PAS DE MIRACLE pour l'année jubilaire ! En 2008, 150 ans après les 18 apparitions de la grotte, l'Eglise ne devrait proclamer canoniquement aucune guérison miraculeuse en lien avec le sanctuaire de Lourdes. Les trois dossiers soumis au CMIL (Comité médical international), qui s'est réuni pour les examiner le 1er décembre, ont tous été retoqués. L'organe consultatif, constitué d'une vingtaine de chefs de clinique des hôpitaux, chargé d'examiner les rapports d'expertise médicale et psychiatrique en vue d'apporter une garantie pleine et entière au caractère «exceptionnel» des guérisons, n'a pas été médicalement convaincu.

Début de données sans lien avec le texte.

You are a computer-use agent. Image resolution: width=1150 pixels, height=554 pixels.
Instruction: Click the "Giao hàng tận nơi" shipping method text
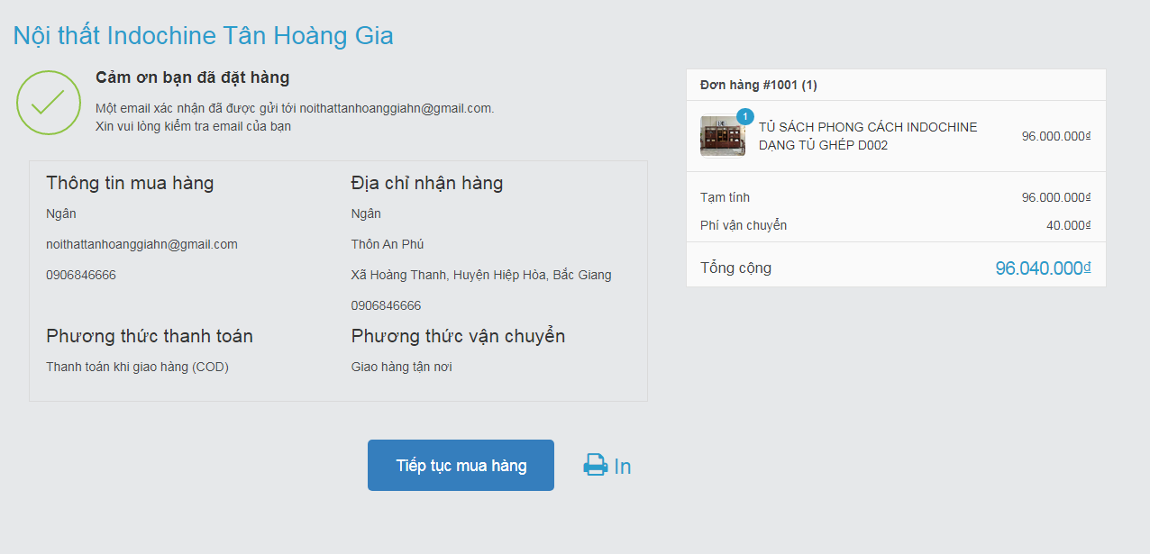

«Les trois cas étaient pourtant très bien documentés, estime le Dr Patrick Theillier, responsable du bureau médical. En particulier celui d'une leucémie myéloïde aiguë, avec atteinte du nerf crânien, guérie depuis douze ans. Le patient avait subi une chimiothérapie et l'un des experts a estimé qu'à lui seul ce traitement pouvait expliquer la guérison.» Les critères de Lambertini, rédigés en 1734, stipulent en effet que, pour obtenir la guérison, «nulle médication n'ait été donnée ou, s'il est avéré que des médicaments ont été prescrits, qu'ils n'aient pu avoir d'action utile». De même, ces critères exigent que «la maladie effacée ne se reproduise pas». Autrement dit, que la guérison soit médicalement attestée comme définitive. C'est ce qui a conduit, faute de recul suffisant, à écarter les deux autres cas, une SEP et une maladie de Crohn.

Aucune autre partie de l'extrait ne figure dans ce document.